**** Records provided

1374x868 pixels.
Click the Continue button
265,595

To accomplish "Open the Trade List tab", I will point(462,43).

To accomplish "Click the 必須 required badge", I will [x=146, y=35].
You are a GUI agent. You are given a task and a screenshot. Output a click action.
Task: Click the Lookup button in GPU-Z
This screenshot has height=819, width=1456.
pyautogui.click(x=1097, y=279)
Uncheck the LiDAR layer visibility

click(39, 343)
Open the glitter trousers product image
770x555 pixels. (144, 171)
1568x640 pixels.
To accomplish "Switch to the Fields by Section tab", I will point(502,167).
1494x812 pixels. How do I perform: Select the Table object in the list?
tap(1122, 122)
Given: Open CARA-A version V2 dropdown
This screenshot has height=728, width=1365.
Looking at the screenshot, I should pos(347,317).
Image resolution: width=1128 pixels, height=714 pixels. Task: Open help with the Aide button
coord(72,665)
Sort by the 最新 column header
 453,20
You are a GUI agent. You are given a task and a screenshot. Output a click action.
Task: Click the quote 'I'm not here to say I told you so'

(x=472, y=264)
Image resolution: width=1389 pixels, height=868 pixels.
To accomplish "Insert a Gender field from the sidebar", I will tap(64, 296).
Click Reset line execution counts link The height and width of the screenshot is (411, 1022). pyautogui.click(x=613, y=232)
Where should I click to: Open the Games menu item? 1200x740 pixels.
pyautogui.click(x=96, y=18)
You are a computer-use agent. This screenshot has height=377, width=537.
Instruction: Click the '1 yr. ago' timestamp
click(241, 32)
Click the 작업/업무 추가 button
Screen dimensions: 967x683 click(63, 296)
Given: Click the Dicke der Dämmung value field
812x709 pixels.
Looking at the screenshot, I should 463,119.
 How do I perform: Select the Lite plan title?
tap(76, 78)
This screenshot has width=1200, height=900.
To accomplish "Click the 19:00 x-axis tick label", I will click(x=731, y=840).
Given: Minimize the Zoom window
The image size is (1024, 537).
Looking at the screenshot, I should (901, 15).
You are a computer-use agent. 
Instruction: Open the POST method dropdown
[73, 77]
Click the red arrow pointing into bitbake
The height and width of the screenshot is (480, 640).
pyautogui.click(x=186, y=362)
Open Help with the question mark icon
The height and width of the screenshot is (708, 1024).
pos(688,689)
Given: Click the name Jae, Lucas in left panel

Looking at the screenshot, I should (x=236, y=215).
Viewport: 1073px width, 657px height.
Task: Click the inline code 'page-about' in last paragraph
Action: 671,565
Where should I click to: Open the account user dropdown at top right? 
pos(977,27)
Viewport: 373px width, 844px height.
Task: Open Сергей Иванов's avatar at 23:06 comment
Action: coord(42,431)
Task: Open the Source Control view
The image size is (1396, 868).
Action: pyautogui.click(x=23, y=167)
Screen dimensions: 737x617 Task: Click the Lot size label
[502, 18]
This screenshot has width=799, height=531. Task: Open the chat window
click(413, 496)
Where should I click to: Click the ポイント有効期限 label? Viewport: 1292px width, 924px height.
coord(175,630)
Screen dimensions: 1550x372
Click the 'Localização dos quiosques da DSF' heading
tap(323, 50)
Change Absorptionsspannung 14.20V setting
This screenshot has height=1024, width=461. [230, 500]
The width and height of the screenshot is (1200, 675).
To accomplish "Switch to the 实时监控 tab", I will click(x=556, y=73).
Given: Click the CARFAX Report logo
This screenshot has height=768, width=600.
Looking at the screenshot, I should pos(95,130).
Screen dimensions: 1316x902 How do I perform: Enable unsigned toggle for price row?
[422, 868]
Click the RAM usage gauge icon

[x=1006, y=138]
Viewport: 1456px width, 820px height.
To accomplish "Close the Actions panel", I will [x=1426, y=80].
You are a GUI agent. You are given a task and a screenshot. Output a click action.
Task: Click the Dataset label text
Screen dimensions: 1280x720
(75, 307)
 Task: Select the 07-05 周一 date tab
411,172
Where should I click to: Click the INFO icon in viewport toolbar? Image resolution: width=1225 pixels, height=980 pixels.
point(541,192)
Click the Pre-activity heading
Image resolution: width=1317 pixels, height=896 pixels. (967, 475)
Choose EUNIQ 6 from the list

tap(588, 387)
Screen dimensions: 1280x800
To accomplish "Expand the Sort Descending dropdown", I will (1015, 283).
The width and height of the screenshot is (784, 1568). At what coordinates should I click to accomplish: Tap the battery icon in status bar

********

*What the task requires*
Convert the lines of the data above into a numbered list, beginning with the line that contains "Open Help with the question mark icon" and continuing through the line that contains "tap(323, 50)", with both of those lines included and blank lines omitted.

*Written answer*
1. Open Help with the question mark icon
2. The height and width of the screenshot is (708, 1024).
3. pos(688,689)
4. Given: Click the name Jae, Lucas in left panel
5. Looking at the screenshot, I should (x=236, y=215).
6. Viewport: 1073px width, 657px height.
7. Task: Click the inline code 'page-about' in last paragraph
8. Action: 671,565
9. Where should I click to: Open the account user dropdown at top right? 
10. pos(977,27)
11. Viewport: 373px width, 844px height.
12. Task: Open Сергей Иванов's avatar at 23:06 comment
13. Action: coord(42,431)
14. Task: Open the Source Control view
15. The image size is (1396, 868).
16. Action: pyautogui.click(x=23, y=167)
17. Screen dimensions: 737x617 Task: Click the Lot size label
18. [502, 18]
19. This screenshot has width=799, height=531. Task: Open the chat window
20. click(413, 496)
21. Where should I click to: Click the ポイント有効期限 label? Viewport: 1292px width, 924px height.
22. coord(175,630)
23. Screen dimensions: 1550x372
24. Click the 'Localização dos quiosques da DSF' heading
25. tap(323, 50)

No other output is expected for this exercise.